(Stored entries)
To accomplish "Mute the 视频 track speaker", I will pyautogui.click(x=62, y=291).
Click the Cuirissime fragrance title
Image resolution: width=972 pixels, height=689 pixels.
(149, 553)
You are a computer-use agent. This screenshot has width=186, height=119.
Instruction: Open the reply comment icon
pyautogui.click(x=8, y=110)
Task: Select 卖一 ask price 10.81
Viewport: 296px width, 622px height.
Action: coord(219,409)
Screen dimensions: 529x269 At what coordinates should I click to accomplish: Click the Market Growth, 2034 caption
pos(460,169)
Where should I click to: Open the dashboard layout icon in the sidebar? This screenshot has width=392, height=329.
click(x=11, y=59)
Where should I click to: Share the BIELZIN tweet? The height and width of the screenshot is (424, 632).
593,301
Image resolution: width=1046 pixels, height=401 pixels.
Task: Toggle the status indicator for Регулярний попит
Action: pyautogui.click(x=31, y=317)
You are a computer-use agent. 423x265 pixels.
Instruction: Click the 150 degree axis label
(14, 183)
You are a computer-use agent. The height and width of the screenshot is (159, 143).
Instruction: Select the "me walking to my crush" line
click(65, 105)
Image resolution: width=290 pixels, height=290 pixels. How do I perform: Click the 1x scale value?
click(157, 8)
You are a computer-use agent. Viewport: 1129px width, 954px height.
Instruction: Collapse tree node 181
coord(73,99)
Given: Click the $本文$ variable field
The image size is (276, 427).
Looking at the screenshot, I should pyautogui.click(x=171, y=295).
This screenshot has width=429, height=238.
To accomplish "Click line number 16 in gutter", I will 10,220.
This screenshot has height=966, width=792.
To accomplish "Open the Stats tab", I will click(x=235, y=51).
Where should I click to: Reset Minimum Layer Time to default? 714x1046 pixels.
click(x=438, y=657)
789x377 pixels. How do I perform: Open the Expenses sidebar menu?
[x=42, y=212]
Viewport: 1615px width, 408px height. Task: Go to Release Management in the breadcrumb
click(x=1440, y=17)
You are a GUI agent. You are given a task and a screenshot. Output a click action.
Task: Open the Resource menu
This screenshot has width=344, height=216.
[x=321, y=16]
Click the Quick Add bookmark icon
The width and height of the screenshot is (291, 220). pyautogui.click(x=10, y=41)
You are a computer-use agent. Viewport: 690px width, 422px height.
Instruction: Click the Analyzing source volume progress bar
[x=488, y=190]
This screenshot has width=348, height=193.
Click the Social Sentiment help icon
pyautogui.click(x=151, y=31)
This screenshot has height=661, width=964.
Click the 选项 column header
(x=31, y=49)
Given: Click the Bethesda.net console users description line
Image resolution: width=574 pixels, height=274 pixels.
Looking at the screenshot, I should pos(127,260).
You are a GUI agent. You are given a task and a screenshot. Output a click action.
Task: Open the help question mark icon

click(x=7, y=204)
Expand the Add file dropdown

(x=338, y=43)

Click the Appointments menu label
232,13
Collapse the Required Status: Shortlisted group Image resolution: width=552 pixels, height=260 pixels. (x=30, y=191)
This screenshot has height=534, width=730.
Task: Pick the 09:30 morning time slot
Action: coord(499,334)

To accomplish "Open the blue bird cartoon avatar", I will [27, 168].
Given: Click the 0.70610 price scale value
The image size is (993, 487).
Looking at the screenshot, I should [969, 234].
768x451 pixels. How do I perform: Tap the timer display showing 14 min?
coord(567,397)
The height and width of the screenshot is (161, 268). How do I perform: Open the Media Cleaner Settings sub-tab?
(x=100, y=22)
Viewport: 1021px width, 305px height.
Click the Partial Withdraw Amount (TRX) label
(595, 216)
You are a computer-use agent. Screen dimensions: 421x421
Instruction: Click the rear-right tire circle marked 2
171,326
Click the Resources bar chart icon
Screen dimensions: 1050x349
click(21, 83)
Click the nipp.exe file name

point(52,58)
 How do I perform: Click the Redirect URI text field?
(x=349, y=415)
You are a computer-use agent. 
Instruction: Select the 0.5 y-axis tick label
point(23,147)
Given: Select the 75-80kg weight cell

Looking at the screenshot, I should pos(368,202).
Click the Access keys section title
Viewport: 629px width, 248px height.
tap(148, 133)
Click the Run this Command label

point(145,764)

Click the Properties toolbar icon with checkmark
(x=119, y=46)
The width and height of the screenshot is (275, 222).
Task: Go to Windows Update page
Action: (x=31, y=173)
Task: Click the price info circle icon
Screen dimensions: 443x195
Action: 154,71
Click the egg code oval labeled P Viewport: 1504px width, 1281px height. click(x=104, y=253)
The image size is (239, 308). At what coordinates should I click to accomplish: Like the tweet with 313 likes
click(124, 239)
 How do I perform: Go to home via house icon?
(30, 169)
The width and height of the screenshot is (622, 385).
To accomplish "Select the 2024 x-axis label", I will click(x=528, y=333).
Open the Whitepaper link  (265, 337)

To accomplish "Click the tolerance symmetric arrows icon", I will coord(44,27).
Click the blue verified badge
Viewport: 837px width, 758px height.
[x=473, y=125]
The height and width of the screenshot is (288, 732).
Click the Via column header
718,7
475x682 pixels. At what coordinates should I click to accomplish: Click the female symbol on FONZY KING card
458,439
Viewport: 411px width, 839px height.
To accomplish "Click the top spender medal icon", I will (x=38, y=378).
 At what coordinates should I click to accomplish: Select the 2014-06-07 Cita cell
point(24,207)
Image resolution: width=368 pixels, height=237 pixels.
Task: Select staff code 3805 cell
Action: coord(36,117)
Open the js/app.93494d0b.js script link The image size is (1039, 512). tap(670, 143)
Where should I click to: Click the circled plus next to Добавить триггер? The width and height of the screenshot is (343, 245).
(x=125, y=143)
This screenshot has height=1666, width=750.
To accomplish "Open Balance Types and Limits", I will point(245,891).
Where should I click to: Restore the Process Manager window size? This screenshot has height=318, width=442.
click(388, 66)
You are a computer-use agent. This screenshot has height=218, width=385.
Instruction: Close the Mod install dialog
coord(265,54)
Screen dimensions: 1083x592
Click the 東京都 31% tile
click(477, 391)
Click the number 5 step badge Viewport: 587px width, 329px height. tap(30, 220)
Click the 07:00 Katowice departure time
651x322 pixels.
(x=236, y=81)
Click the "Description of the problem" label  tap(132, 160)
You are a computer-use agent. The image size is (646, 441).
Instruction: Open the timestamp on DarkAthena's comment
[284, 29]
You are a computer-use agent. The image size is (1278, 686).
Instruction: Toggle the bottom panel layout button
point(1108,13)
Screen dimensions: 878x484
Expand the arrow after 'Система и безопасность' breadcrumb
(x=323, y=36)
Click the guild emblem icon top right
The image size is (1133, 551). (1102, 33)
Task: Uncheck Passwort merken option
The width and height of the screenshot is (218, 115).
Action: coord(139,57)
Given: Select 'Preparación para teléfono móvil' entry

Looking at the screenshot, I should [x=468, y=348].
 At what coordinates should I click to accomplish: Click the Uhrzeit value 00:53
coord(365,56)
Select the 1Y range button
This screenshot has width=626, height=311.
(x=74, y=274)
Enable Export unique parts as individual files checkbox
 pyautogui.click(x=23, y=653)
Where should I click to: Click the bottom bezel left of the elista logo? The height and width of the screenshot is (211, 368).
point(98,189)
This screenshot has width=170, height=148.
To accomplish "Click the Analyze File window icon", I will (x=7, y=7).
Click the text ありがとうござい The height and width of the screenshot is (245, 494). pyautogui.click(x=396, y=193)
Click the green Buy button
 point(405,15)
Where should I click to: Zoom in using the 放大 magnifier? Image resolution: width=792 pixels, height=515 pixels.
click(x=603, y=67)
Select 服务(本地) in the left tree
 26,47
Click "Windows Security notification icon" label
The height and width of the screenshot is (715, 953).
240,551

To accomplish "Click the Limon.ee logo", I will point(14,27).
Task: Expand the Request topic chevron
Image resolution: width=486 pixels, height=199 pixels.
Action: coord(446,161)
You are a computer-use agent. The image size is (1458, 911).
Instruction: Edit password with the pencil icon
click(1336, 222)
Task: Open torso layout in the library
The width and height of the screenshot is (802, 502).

How to complete this task. Output only an exact transcription of the lines above from the one with "Instruction: Open the timestamp" up to and including the one with "Task: Uncheck Passwort merken option".

Response area.
Instruction: Open the timestamp on DarkAthena's comment
[284, 29]
You are a computer-use agent. The image size is (1278, 686).
Instruction: Toggle the bottom panel layout button
point(1108,13)
Screen dimensions: 878x484
Expand the arrow after 'Система и безопасность' breadcrumb
(x=323, y=36)
Click the guild emblem icon top right
The image size is (1133, 551). (1102, 33)
Task: Uncheck Passwort merken option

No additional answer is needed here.